**RECORDS SHOWN:**
- - -
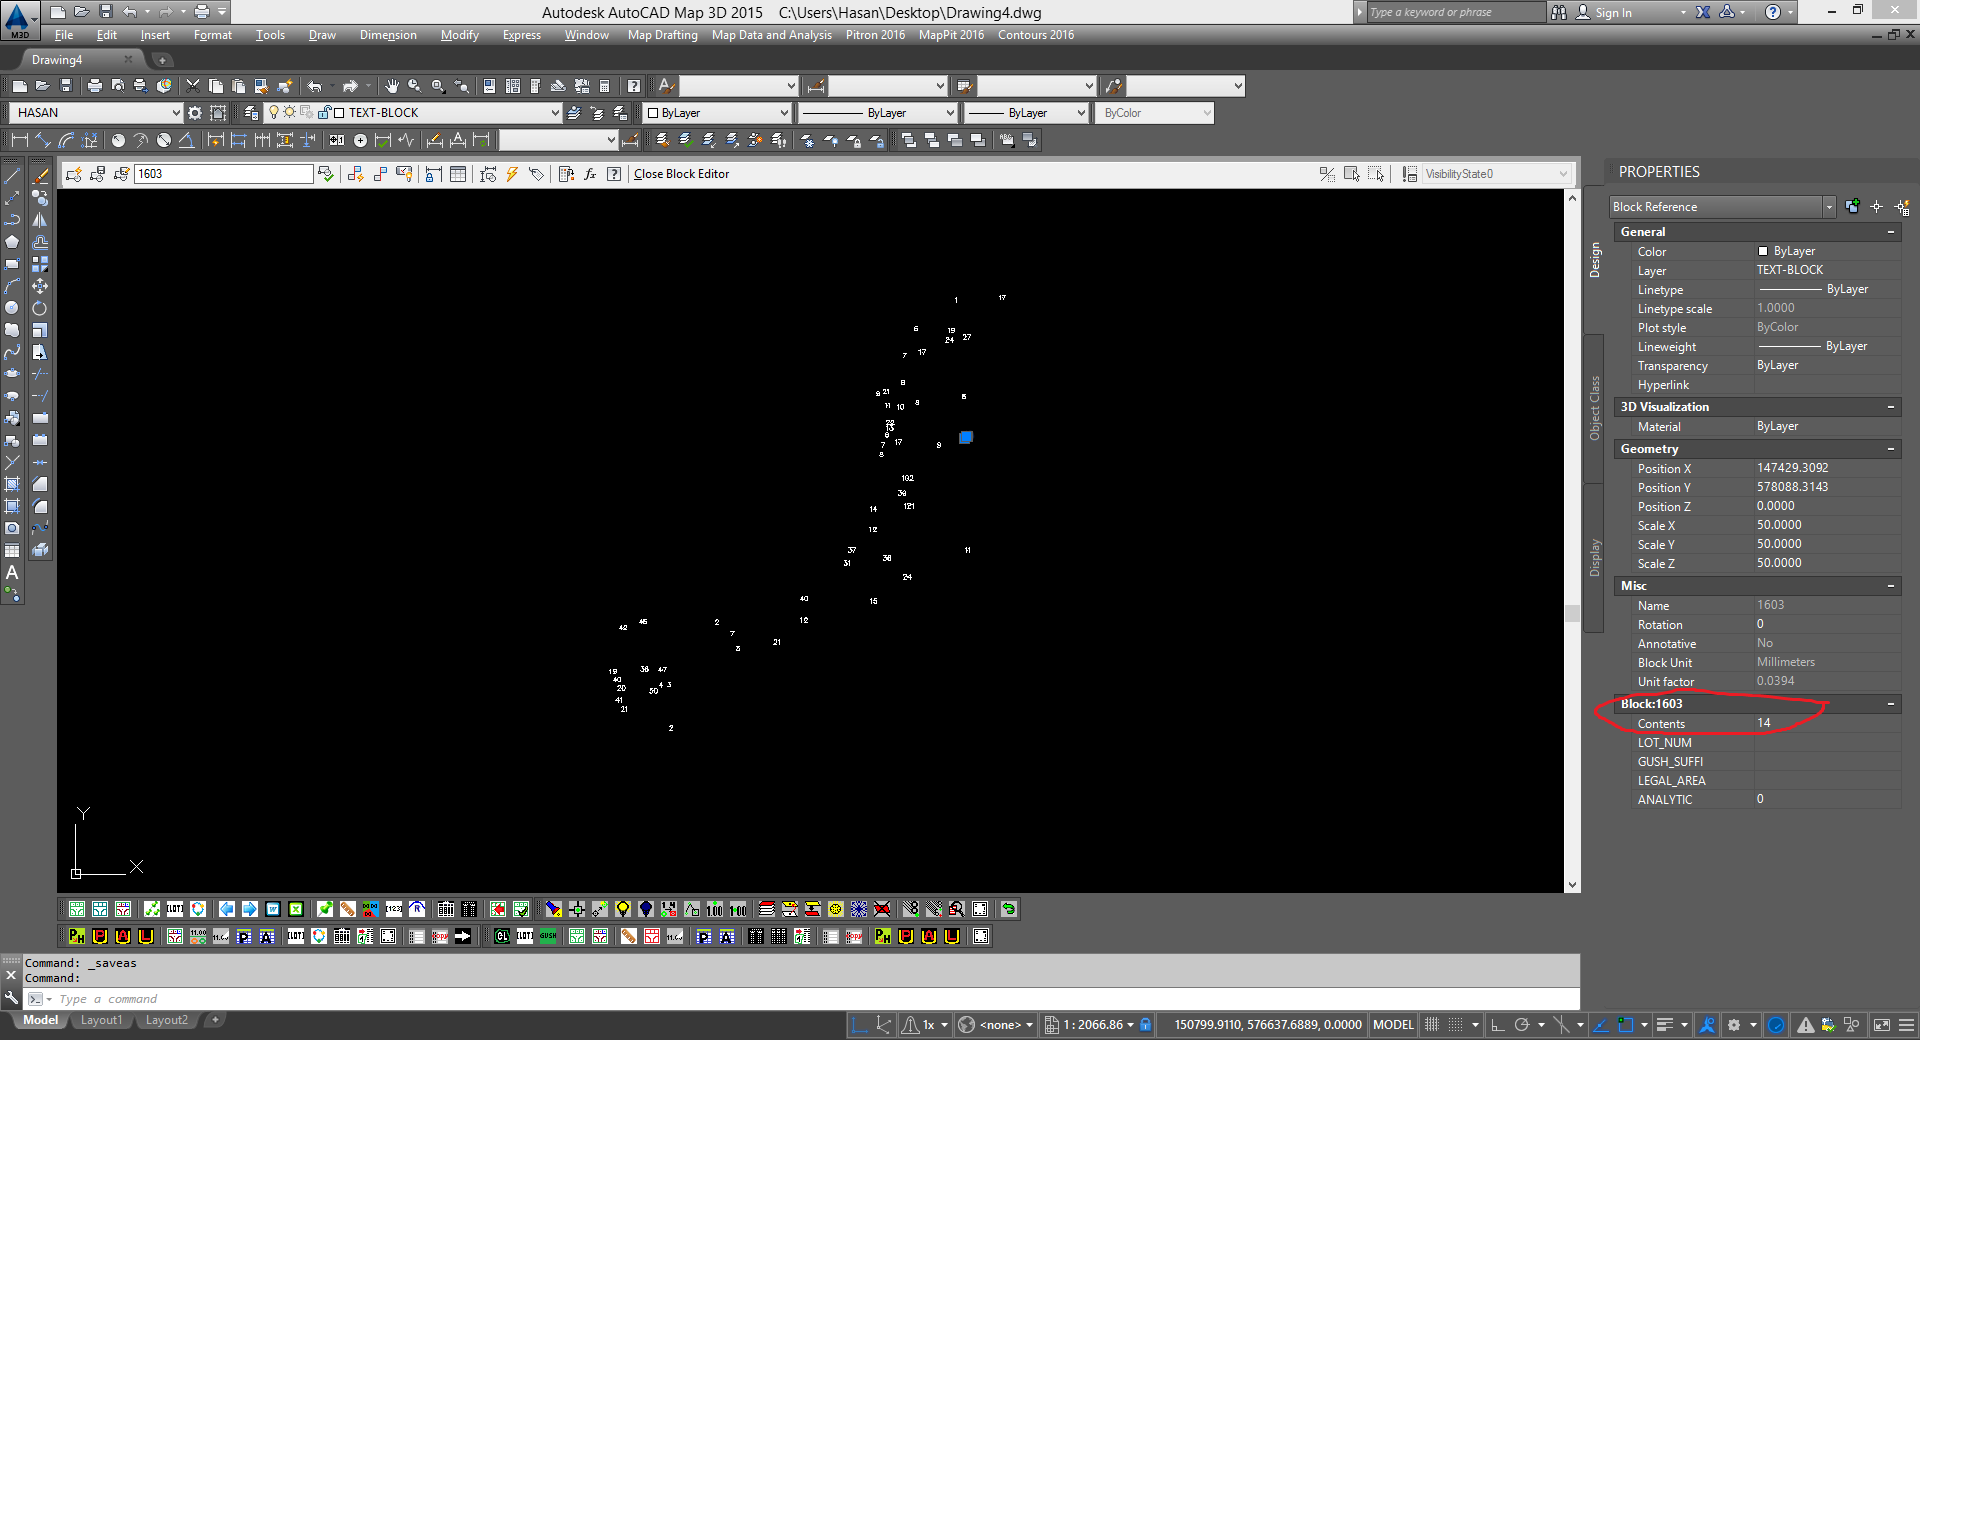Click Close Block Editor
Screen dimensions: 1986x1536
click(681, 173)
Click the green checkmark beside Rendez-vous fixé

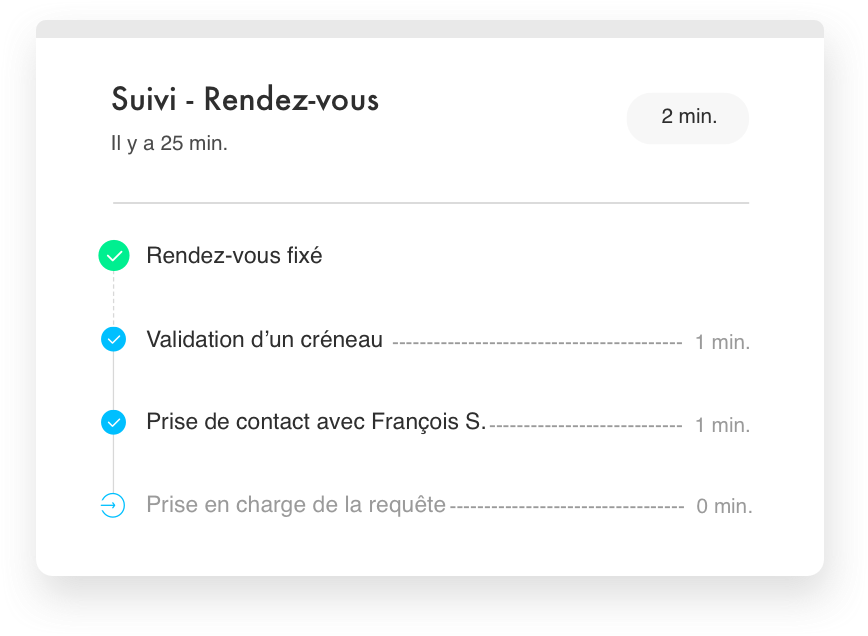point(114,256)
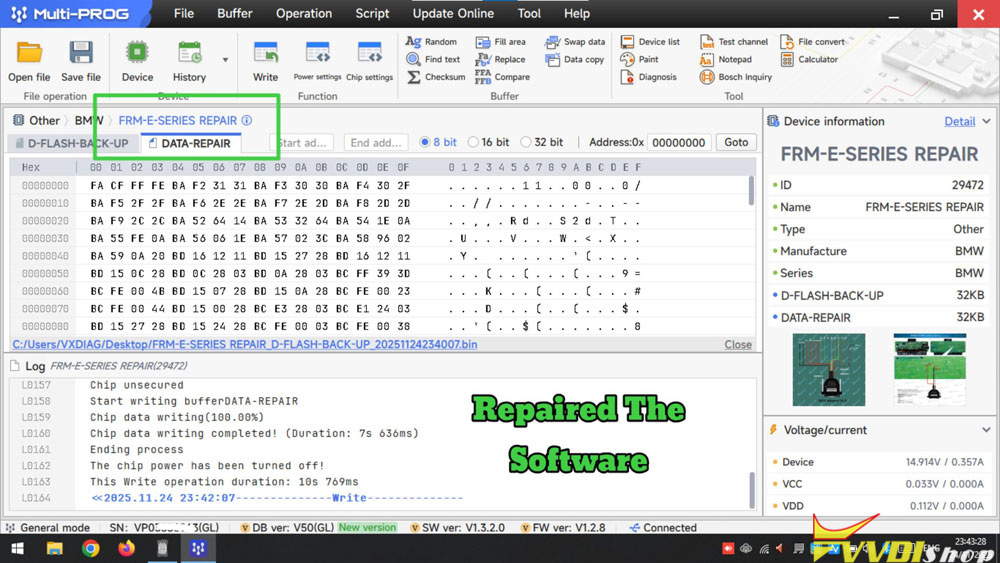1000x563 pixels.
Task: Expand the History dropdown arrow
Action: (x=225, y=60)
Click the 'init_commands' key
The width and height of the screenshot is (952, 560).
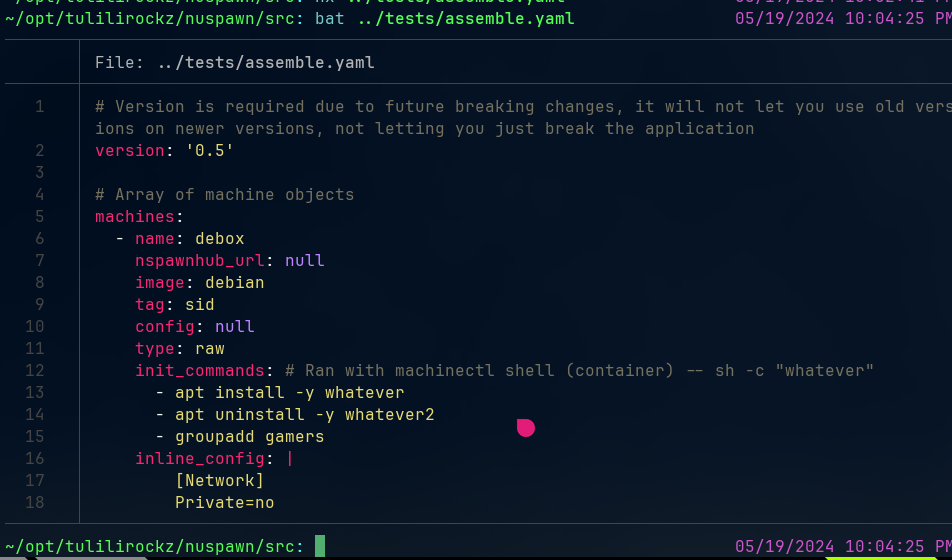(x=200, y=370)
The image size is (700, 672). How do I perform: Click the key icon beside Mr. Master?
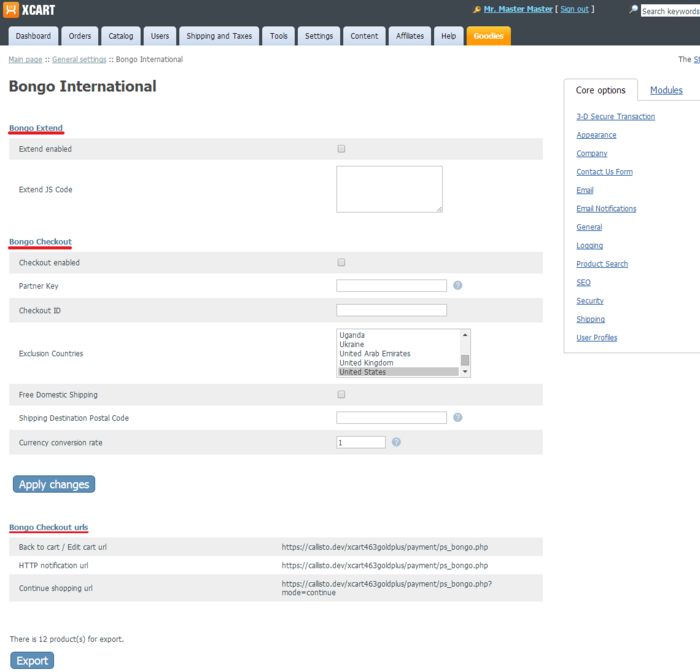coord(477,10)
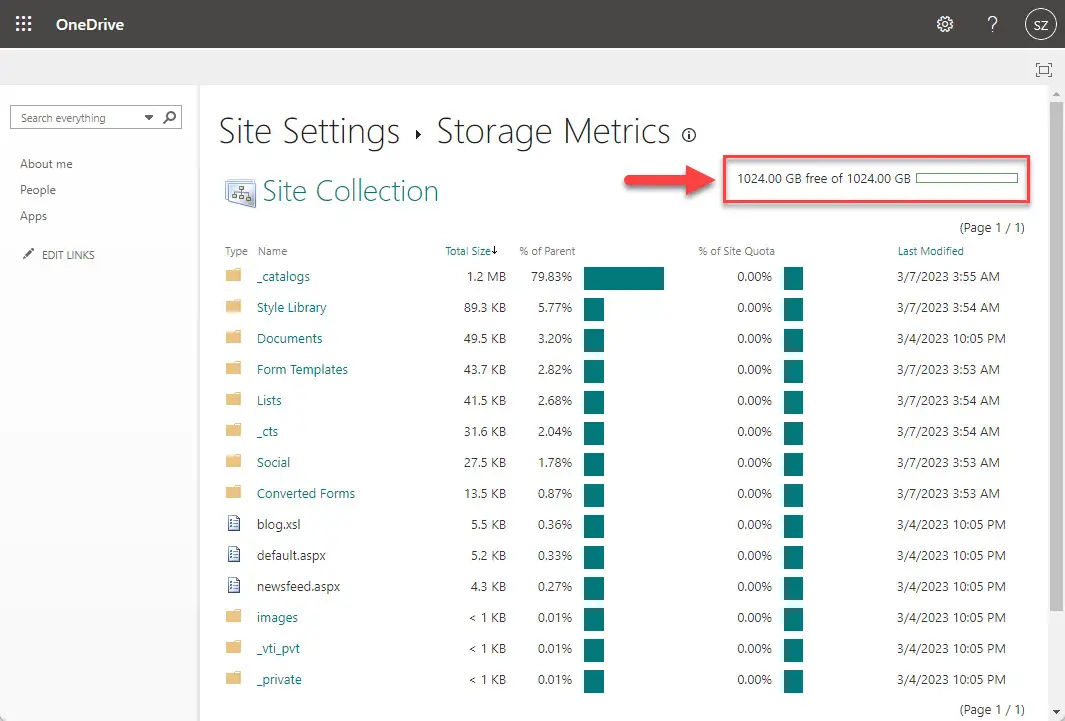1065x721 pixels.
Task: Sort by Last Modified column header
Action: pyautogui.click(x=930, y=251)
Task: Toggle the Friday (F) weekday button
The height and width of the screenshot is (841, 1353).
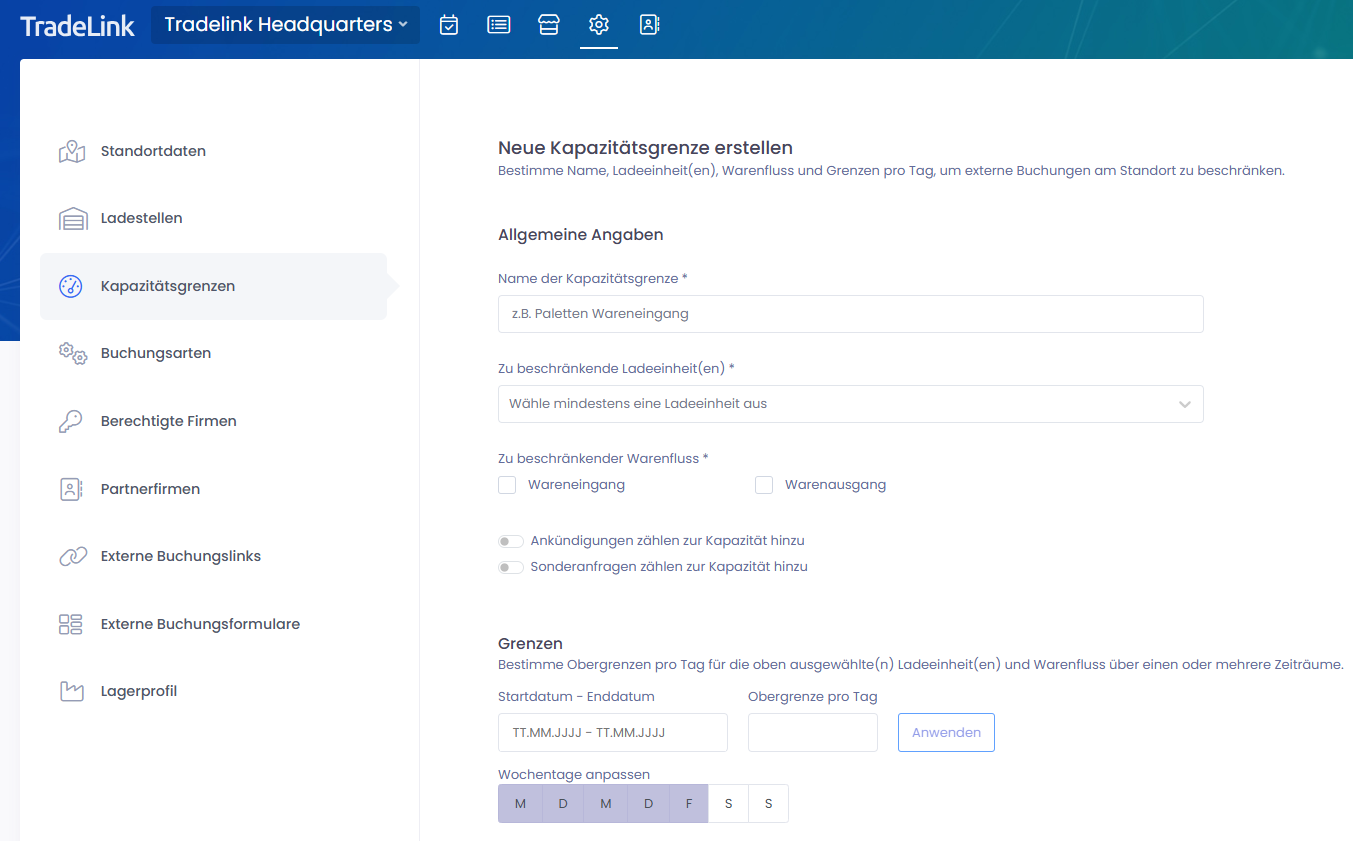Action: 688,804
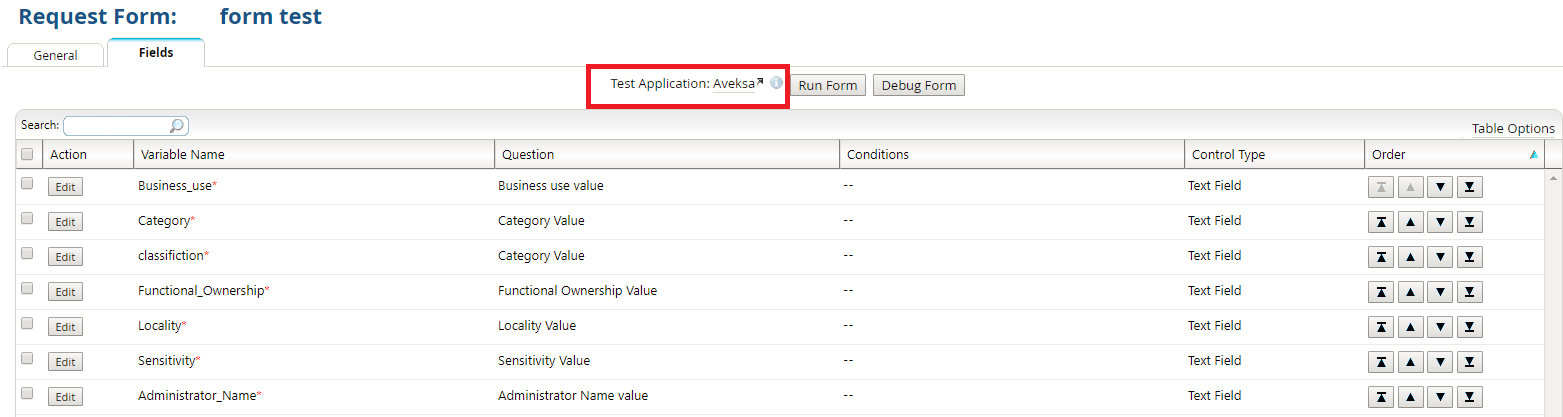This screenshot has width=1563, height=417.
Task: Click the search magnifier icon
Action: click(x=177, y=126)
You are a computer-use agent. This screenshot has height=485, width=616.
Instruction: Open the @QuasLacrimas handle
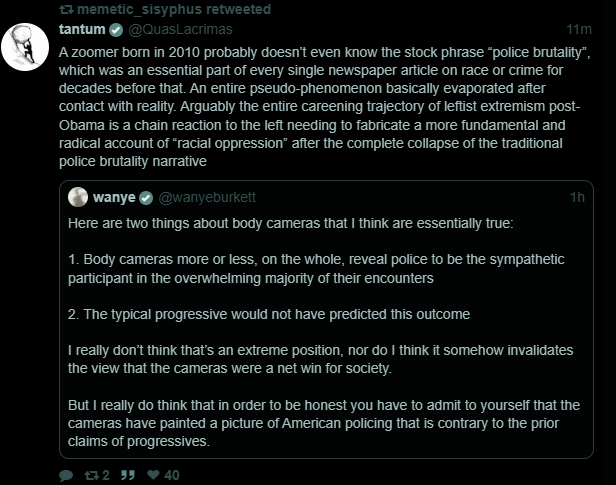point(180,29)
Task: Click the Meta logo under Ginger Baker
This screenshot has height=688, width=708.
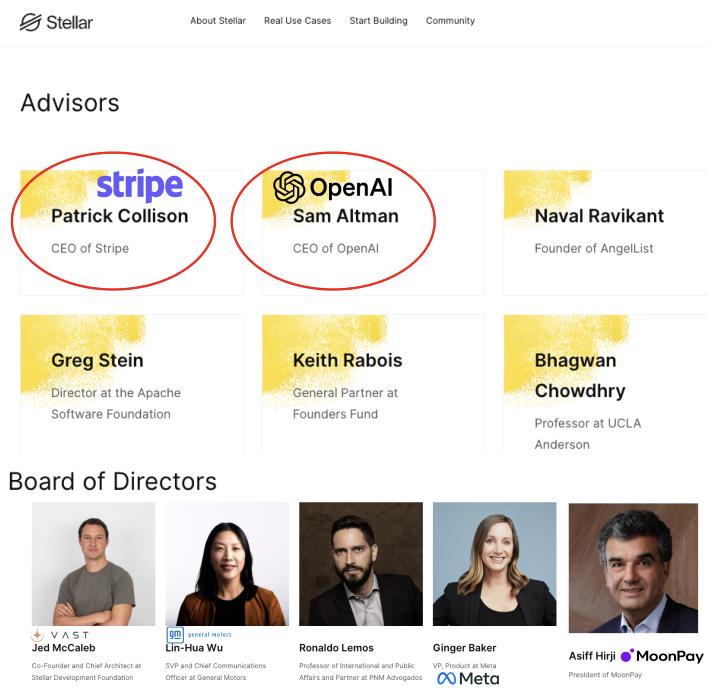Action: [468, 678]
- - -
**WHAT YOU ARE ASKED TO DO:**
Quote the records from the line containing "Task: Toggle the Friday (F) weekday button" through the end of the records, both ends included, and leave the pictures out.

**EXERCISE OUTPUT:**
Task: Toggle the Friday (F) weekday button
The height and width of the screenshot is (841, 1353).
Action: 688,804
This screenshot has width=1563, height=417.
Task: Click the search magnifier icon
Action: click(x=177, y=126)
You are a computer-use agent. This screenshot has height=485, width=616.
Instruction: Open the @QuasLacrimas handle
point(180,29)
Task: Click the Meta logo under Ginger Baker
This screenshot has height=688, width=708.
Action: [468, 678]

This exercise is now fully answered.